SUPPLIED TEXT:
And no prime minister in the country has ever being so committed and willing to sacrifice to a cause he firmly believed.
Now, how will Marape smooth-sail through the straits of Scylla and Charybdis, of two national elections and vote of no confidences lurking ahead, all the way to 2029?
Sir Mekere Morauta – the most experienced hand on starboard – would agree that it wasn’t not right thinking that kept us from advancing far but it was political instability that plagued growth and consistency to fulfil national will.
It all seems rosy today and everyone in government is having a field day singing kumbaya because there is virtually no opposition and the ‘right to passage’ through to 2022 is a walk in the park.
But come 2022 national election when it’s again open season and that’s when everyone starts singing in different tones as things start going back to the drawing board.
Marape’s government has two or three coalition partners with the same numerical strength as his own Pangu Pati and there is so much at stake with uncertainty on the stability of this government.
Marape needs a strong and stable government to see him through to the fullness of time to realise his vision. In order for government stability, consistency and sustained governance Marape has to do away with VONC.
VONC is a hindrance to government stability apart from the check and balance rhetoric and our political history is littered with enough examples to justify.
Remove VONC and compensate that accordingly by shortening the parliament’s term to 4 years – as the American senate.
The government has more than the required numbers in repealing organic laws and achieving this key legislative change will not be a problem.
The final most important thing is Pangu’s own numbers. Pangu has to start building its own rank and systematically recruit and convert coalition partners and non-Pangu MPs to the party.
Prior going to the elections Pangu must have a solid base enough to return and form the next government.

EXTRACTED DATA:
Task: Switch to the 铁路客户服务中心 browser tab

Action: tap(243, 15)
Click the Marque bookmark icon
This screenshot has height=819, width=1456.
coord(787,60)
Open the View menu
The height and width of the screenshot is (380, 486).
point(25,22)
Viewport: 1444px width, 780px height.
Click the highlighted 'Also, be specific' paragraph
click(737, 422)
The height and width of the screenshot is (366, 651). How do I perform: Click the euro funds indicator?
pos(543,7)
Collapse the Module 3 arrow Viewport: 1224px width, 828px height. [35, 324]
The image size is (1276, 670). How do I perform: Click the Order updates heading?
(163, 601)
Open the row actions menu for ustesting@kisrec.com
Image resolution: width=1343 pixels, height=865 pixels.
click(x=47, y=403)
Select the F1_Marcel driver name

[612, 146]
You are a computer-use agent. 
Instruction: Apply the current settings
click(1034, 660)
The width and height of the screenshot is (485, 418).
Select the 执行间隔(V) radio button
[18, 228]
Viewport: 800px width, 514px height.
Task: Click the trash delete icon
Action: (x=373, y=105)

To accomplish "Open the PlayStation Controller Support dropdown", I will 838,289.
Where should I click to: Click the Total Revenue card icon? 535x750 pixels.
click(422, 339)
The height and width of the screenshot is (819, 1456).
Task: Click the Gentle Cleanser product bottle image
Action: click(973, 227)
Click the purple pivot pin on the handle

TASK PROMPT: Summarize the opinion piece on Marape's government in two sentences.

RESPONSE: Marape needs a strong and stable government to carry out his vision through 2029, but the 2022 national election, votes of no confidence, and coalition partners as large as his own Pangu Pati put that stability at risk. To secure it, the piece calls for removing votes of no confidence, shortening parliament's term to four years, and having Pangu recruit coalition partners and non-Pangu MPs so that it has a solid base before the elections.